Section 17 of LCA defines Fraud as a false representation which is made knowingly or without belief in its truth or reckless whether it is true or false.
Elements of Fraud
For an action to be considered fraudulent, the following elements typically need to be present:
- False Representation:
- There must be a false statement of fact. This can be a misrepresentation of past or present facts, and in some cases, the omission of critical information can also be considered fraud if there is a duty to disclose it.
- Knowledge of Falsity:
- The party making the false statement must know that it is false or must be reckless as to its truth.
- Intent to Deceive:
- The false statement must be made with the intent to deceive the other party. This means the party making the statement aims to induce the other party to enter into the contract based on the misrepresentation.
- Reliance:
- The deceived party must have relied on the false statement when deciding to enter into the contract. If the deceived party did not rely on the statement, or if they knew it was false, then fraud cannot be claimed.
- Resulting Damage:
- The deceived party must suffer some form of damage or loss as a result of relying on the false statement. This can be financial loss, legal detriment, or other harm.
Fraud cases
Derry v Peek (1889) 14 App Cas 337
Facts: In this case, a company issued a prospectus stating that it had the right to use steam-powered trams, although this right was subject to the approval of the Board of Trade. The approval was not given, and the shareholders, including Peek, who bought shares based on this statement, sued for fraud.

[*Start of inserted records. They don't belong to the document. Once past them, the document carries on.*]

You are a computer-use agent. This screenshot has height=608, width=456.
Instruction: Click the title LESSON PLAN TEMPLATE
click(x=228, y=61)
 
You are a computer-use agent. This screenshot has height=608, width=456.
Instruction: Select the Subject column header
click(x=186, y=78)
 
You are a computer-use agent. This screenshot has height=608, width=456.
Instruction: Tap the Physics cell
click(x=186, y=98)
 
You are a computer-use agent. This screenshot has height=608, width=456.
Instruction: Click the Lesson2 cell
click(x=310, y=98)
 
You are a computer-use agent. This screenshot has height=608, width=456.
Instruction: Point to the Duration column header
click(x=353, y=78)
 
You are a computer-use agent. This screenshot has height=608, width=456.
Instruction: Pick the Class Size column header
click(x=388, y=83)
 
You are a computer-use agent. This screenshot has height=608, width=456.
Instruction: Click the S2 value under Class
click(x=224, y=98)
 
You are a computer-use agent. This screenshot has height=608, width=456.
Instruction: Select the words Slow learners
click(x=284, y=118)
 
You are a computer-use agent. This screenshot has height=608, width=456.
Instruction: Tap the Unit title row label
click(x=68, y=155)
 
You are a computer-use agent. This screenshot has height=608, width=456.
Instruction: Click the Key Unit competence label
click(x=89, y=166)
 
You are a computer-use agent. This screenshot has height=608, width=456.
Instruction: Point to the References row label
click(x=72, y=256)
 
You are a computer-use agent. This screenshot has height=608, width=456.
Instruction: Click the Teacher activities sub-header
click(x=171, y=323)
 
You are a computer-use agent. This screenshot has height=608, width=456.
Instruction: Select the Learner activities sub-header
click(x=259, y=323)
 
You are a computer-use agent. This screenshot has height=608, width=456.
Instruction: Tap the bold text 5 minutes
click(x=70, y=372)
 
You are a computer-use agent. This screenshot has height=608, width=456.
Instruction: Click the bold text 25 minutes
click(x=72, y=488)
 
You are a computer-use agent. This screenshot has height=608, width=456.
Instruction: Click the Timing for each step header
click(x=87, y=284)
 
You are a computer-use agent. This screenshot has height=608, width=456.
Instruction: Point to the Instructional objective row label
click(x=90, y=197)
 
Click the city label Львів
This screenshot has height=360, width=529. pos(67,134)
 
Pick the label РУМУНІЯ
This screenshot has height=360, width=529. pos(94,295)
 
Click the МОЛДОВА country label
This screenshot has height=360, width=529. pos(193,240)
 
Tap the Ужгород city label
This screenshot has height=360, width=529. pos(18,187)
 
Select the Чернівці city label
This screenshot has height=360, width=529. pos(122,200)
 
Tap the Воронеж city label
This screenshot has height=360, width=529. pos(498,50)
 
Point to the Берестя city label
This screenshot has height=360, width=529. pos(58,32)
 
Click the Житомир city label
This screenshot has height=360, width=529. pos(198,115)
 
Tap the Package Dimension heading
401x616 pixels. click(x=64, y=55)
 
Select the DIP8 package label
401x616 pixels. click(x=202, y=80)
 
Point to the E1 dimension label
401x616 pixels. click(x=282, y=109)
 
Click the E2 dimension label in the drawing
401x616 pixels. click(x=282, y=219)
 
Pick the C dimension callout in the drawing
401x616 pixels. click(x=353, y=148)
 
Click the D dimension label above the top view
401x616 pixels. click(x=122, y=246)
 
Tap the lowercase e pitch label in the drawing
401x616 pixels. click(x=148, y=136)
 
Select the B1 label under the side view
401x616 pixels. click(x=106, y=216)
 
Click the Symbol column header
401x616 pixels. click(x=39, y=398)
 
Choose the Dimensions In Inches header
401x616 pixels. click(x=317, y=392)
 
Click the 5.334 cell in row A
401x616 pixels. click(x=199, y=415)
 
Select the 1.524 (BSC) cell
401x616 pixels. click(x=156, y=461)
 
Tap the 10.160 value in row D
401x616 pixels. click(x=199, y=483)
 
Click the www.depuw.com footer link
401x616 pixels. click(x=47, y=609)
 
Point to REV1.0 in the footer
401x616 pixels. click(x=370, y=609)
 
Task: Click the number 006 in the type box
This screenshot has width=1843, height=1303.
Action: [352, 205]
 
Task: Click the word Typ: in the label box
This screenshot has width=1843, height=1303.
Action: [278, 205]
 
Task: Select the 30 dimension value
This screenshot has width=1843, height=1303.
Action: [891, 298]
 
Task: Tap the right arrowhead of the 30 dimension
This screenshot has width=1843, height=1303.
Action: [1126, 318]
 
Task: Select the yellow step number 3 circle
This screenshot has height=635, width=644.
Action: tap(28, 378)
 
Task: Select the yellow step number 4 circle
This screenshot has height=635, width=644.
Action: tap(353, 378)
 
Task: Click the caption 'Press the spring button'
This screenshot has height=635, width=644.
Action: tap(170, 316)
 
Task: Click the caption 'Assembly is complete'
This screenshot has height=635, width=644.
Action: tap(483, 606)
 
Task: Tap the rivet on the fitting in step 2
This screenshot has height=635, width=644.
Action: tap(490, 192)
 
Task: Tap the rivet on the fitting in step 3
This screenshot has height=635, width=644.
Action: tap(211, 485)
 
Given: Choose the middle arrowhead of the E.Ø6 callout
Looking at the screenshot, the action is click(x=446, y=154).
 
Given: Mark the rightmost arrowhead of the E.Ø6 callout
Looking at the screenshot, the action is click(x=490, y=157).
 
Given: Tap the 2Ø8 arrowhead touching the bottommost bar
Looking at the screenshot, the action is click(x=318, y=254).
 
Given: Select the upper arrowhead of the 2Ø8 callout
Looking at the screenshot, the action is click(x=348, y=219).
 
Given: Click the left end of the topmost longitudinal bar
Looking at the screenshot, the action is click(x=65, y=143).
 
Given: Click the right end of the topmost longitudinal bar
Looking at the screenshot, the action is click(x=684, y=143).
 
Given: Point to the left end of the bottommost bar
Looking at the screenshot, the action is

Ruling: The House of Lords held that for a statement to be fraudulent, it must be made with knowledge of its falsity or without belief in its truth or recklessly, without caring whether it is true or false. In this case, the directors honestly believed that the approval was a formality, so they were not found liable for fraud.
Smith v Land and House Property Corp (1884) 28 Ch D 7
Facts: The seller of a hotel described it as having a “most desirable tenant” in the sale particulars. In reality, the tenant was behind on rent and in financial difficulty. The buyer sued for misrepresentation.
Ruling: The court held that the statement about the tenant was a statement of fact, not opinion, because the seller had more knowledge of the tenant’s financial state than the buyer. Therefore, it was a misrepresentation.
Edgington v Fitzmaurice (1885) 29 Ch D 459
Facts: The directors of a company issued a prospectus stating that the funds raised would be used to expand the business. In reality, the funds were used to pay off existing debts. A shareholder who bought shares based on this prospectus sued for fraud.
Ruling: The court found that the prospectus contained a fraudulent misrepresentation because the directors never intended to use the money as stated. The directors’ false representation of their intention amounted to fraud.
Is silence means fraud?
Sometimes, if parties enter into a contract and one party remains silent about certain terms of the contract with the intent to deceive the other party, this silence can constitute fraud
- General rule: A mere silence as to the fact which is to influence the party to enter into a contract is not termed as fraud. (A mere silence doesn’t amount to fraud).
- Exception: Where silence is for the purpose of deceiving the truth of inducing a party to the contract therefore there is fraud.
So fraud may become deceptive in some certain cases as follows;
Duty to Speak
The first case is when the person keeping silent is under a duty to speak.
The duty to speak arises when one contracting party responds‟ trust and confidence in others.
Silence in some circumstances may be interpreted as fraud where there is a fiduciary relationship where one of the parties is in a position to dominate the other such as advocate and client.
The client depends on the advocates if the advocates ask questions and don’t answer for the purpose of deceiving then it amounts to fraud.